Deep Learning Framework Unveiled for Identifying Risk Genes and Drug Targets in Alzheimer’s Disease
Application of the novel framework has identified the dyslipidemia medication gemfibrozil as a candidate drug to reduce Alzheimer’s disease risk.
A Cleveland Clinic-led research team has created an artificial intelligence (AI)-based framework for analyzing vast amounts of genetic data related to Alzheimer’s disease, opening up opportunities for target identification and drug discovery.
Cleveland Clinic is a non-profit academic medical center. Advertising on our site helps support our mission. We do not endorse non-Cleveland Clinic products or services Policy
The tool, which is publicly available online at alzgps.lerner.ccf.org, is designed to push forward therapeutic discovery for Alzheimer’s disease, the most common form of dementia, which is expected to affect more than 150 million people by 2050. A study published by the research team in Cell Reports (2022;41:11717) prioritizes 156 risk-associated genes through the framework, which is called NETTAG and is based in deep learning technology.
Developing AI technology-based tools is essential for taking advantage of genomic sequencing data as Alzheimer’s disease rates continue to climb, says the study’s corresponding author, Feixiong Cheng, PhD, assistant staff in Cleveland Clinic’s Genomic Medicine Institute.
“Advances in capable and intelligent computer-based algorithms offer the opportunity to harness large-scale data to pinpoint functional variants and risk genes that drive Alzheimer’s disease,” he says. “That allows us to identify targets for treatment development.”
Genetic sequencing data is becoming more readily available through projects like the Alzheimer’s Disease Sequencing Project funded by the National Institute on Aging. National Institutes of Health-funded AI and machine learning programs share genetic and genomic information to aid research efforts for accelerating Alzheimer’s treatment development, Dr. Cheng notes.
This study integrated information from large-scale Alzheimer’s disease genetic databases and a Cleveland Clinic-developed interactome, which describes fundamental interactions between proteins in human cells. The researchers used NETTAG, which stands for network topology-based deep learning framework to identify disease-associated genes, to analyze the data in search of potential drug targets and repurposable treatments for Alzheimer’s disease.
The genetic sequencing information from public databases provides data on which genes are likely to be associated with Alzheimer’s disease. Connecting this information with the interactome then identifies the potentially targetable biological pathways associated with these genetic markers.

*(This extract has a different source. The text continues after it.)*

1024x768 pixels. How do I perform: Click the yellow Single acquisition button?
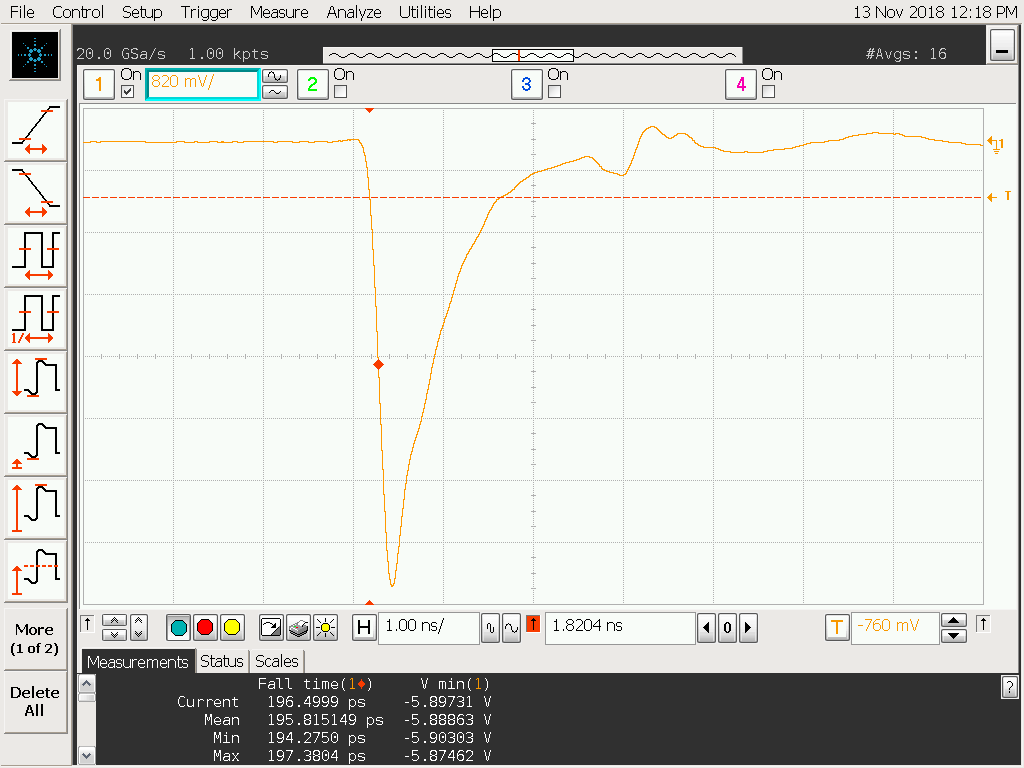coord(232,628)
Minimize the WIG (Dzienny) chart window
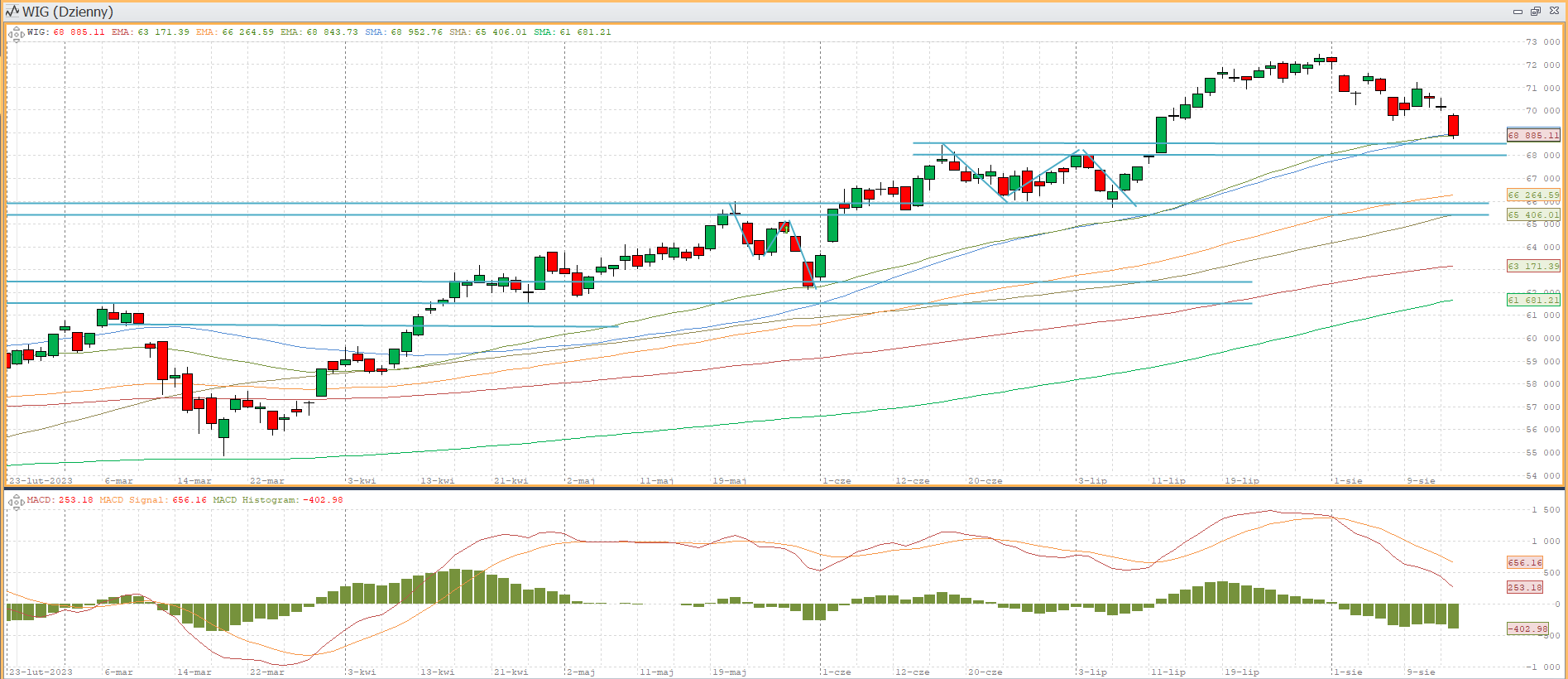Image resolution: width=1568 pixels, height=679 pixels. (1518, 12)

The researchers chose four drugs for further screening based on the patient analysis: ibuprofen, gemfibrozil, cholecalciferol and ceftriaxone. The study outlines multiple methods for gauging the potential of each drug: verifying outcomes against millions of patients’ electronic health records, comparing similar drugs in clinical trials, and analyzing race- or sex-specific outcomes.
Those analyses identified gemfibrozil, a cholesterol medication prescribed to reduce elevated serum triglyceride levels, as a strong candidate drug for potential prevention and treatment of Alzheimer’s disease.
“Patient records showed that gemfibrozil is associated with significantly lower Alzheimer’s disease risk, and we have the genetic and protein-protein data to show it targets molecular pathways associated with the disease,” Dr. Cheng explains. “This method provides strong evidence to rapidly identify candidate drugs for clinical trials, but it can also serve as validation for drugs identified through other methods, accelerating the drug discovery process.”
Funded by the National Institute on Aging, Dr. Cheng’s team is developing and using AI and deep learning technologies to support creation of innovative tools capable of analyzing 10,000+ sequenced whole-genomes available from the Alzheimer’s Disease Sequencing Project. They will then use the AI tools to identify novel drug targets and molecular networks involved in AD as well as genetic evidence-supported repurposable medicines.